By John Shinn
CNHI News Service
SOUTH BEND, Ind. – There was a time when Oklahoma never had to worry about impressing anyone. Its schedule was traditionally littered with Top 25 Big 12 Conference opponents throughout October and November. Just winning those games were often enough to convince a college football nation of Sooner greatness.
But take a look at the remaining nine regular-season games on the 14th-ranked Sooners’ schedule. None of those future opponents are ranked in the top 10 of the latest the Associated Press Top 25. Only four teams – No. 22 Notre Dame, No. 24 Texas Tech, No. 19 Baylor and No. 11 Oklahoma State – are ranked at all.
The opportunities for impressive victories are limited.
It’s that scenario that makes OU’s meeting with the Fighting Irish (3-1) at 2:30 p.m. today at Notre Dame Stadium so critical. It’s the first real chance OU (3-0) has to make a quality impression.
“Absolutely,” linebacker Corey Nelson said when asked if the Notre Dame game was OU’s first real chance to bolster its perception. “It also determines how well we’ll look for the upcoming season.”
That aspect is something that rides along with the significance of pitting two current and traditional college football powers against each other. Something that should always be remembered about OU coach Bob Stoops’ tenure is these September meetings with well-established programs have been annual. The Sooners have frequently faced at least one such game every year since 2002.
Winning a decent amount of them have helped OU dramatically in the BCS standings. At the same time, they’ve served as barometers for the upcoming Big 12 Conference season.
The Sooners already have a conference game under their belt, but eight will remain after OU returns home from South Bend.
“This can obviously set the tone for what’s coming up if you play well,” OU offensive lineman Bronson Irwin said.
There was time when a Sooner win over Texas would send OU shooting up the polls each October or, at least, solidify a spot in the top five if the Sooners were still undefeated. The Longhorns are struggling for the fourth time in the last five years and won’t be ranked when the Red River rivalry comes around Oct. 12 at the Cotton Bowl.
Thus, the meeting with Notre Dame takes on added consequence. The Sooners fully understand the ramifications of today’s game.

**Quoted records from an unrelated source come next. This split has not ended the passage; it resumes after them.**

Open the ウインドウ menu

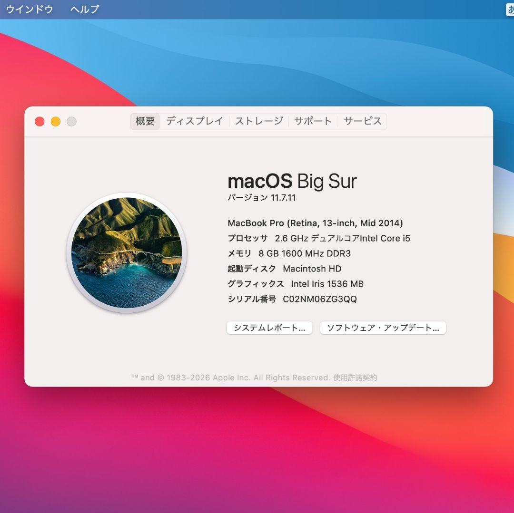[x=30, y=8]
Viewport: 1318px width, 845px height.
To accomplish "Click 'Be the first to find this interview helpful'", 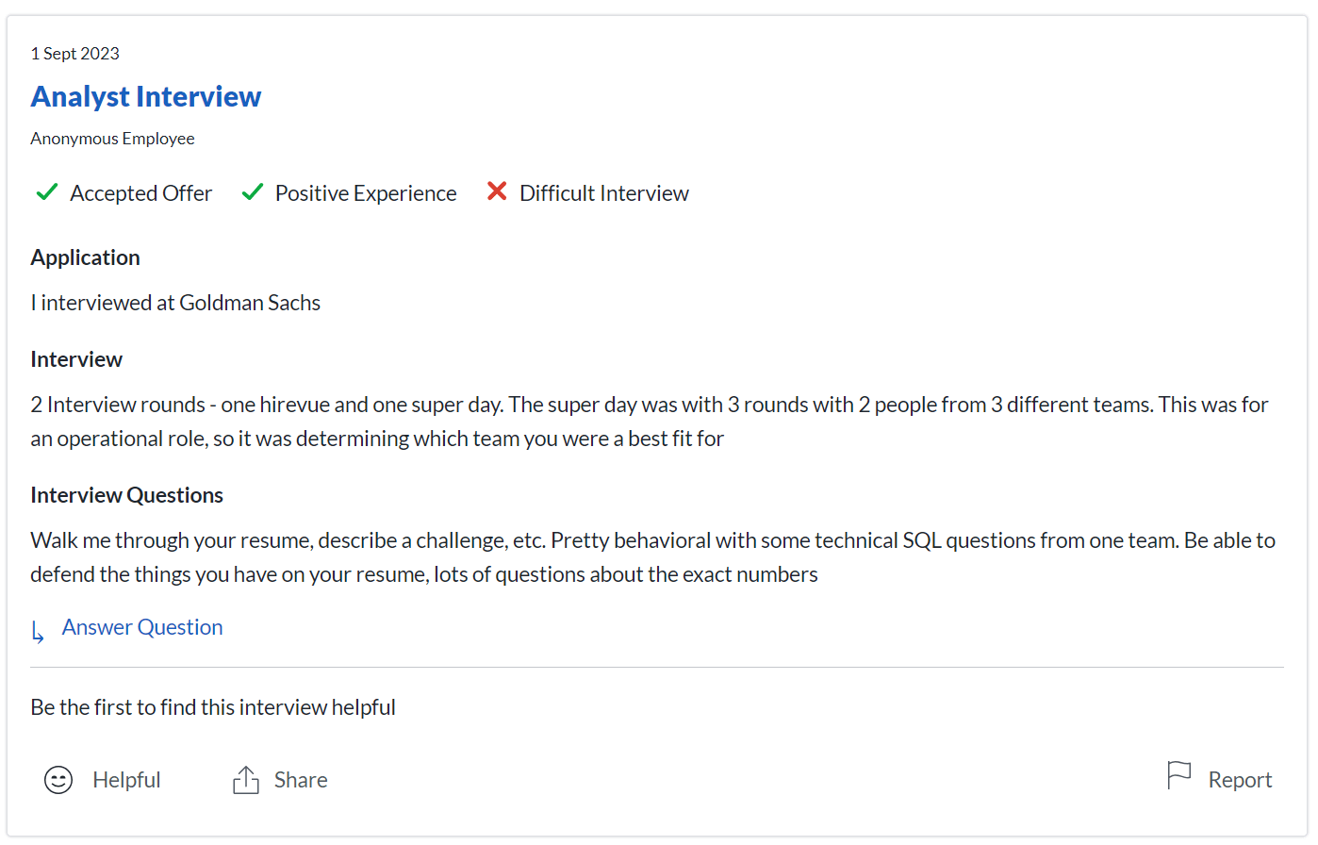I will [x=213, y=707].

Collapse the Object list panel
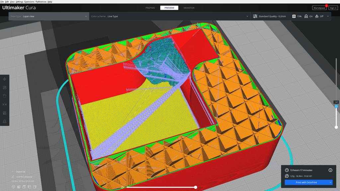click(x=13, y=172)
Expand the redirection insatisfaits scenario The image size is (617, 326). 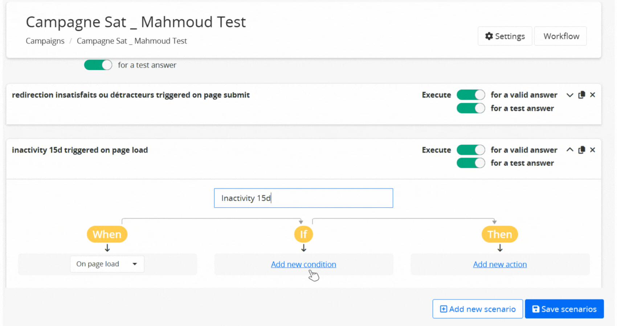pos(570,95)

“Tough opponent (that plays) kind of a style we’re not used to (and) we play a style they're not used to, so the line of scrimmage is going to be one of those things where we'll see where our defensive line and where our offensive line are at this point in time,” OU center Gabe Ikard said. “It’s one of those things where we can go up there and if we put a lot of points on the board we can make a statement, but then if something like last year happens, it can work against us too. We realize how important this game is for our season.”
OU was in a very similar situation when the Fighting Irish rolled into Norman last year. Both were top 10 teams and the late October meeting had national championship implications.

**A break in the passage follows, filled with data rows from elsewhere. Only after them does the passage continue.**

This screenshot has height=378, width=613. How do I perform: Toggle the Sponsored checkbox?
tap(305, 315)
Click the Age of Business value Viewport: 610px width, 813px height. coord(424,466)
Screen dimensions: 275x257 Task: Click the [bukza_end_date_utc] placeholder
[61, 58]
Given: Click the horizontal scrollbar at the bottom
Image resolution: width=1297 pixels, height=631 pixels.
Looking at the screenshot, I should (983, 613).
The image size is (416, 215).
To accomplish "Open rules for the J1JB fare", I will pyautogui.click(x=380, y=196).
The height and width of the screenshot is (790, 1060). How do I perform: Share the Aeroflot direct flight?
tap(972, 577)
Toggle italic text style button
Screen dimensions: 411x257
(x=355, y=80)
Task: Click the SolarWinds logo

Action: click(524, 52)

The Sooners lost, 30-13, giving up 17 unanswered points in the final 6 minutes.
OU won its final four regular-season games that followed, but the Sooners’ national championship hopes were shattered. Though a loss today would only be OU’s first, given the schedule still to play, it’s hard to see how the Sooners could get back in the national championship conversation.

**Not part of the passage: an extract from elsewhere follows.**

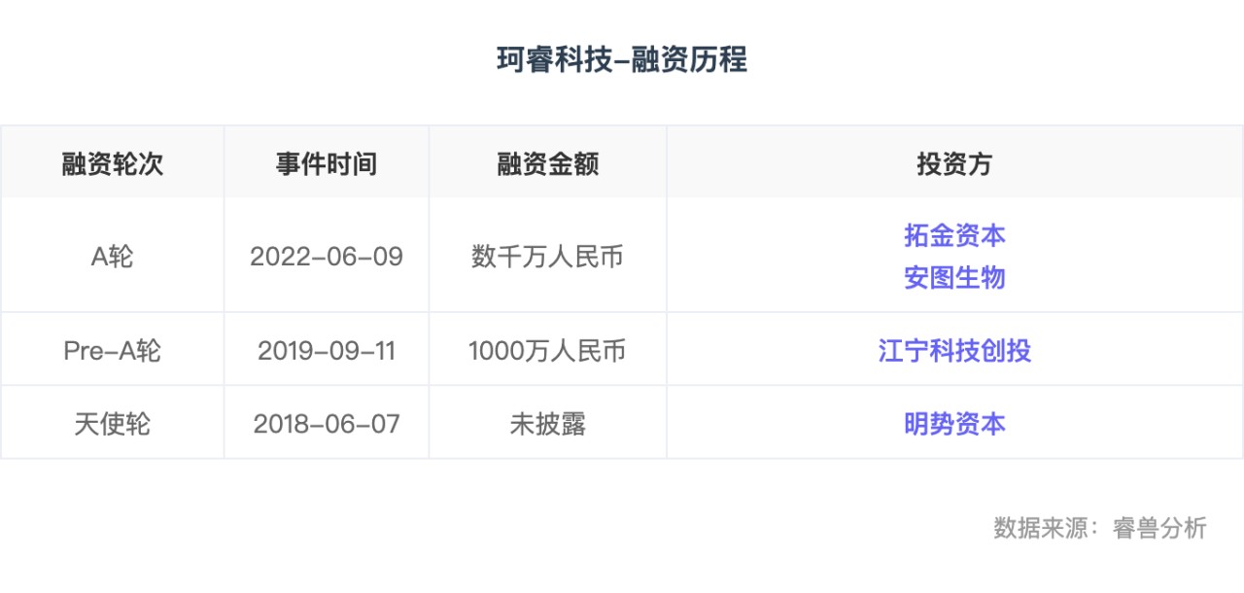Click the date 2022-06-09
Screen dimensions: 1244x593
pyautogui.click(x=327, y=257)
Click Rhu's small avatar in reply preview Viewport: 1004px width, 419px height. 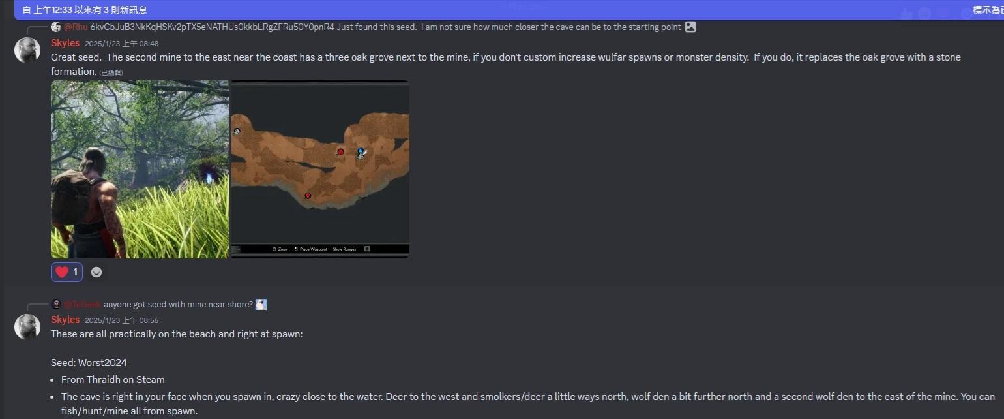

Stoops pleads with his team to not look that far down the road. The only game the whole season rides on is the next one.
“I believe winning this game, one way or the other, isn't going to do anything for the rest of the season. Well, that's not the best way to say it,” he said. “When you win, it gives you momentum, but at the end of the day it's not a conference game.
“We’ve played one conference game. There's a big schedule still in front of us.”
Still, the landscape for OU has shifted. Opportunities to impress are limited. Today shouldn’t be wasted.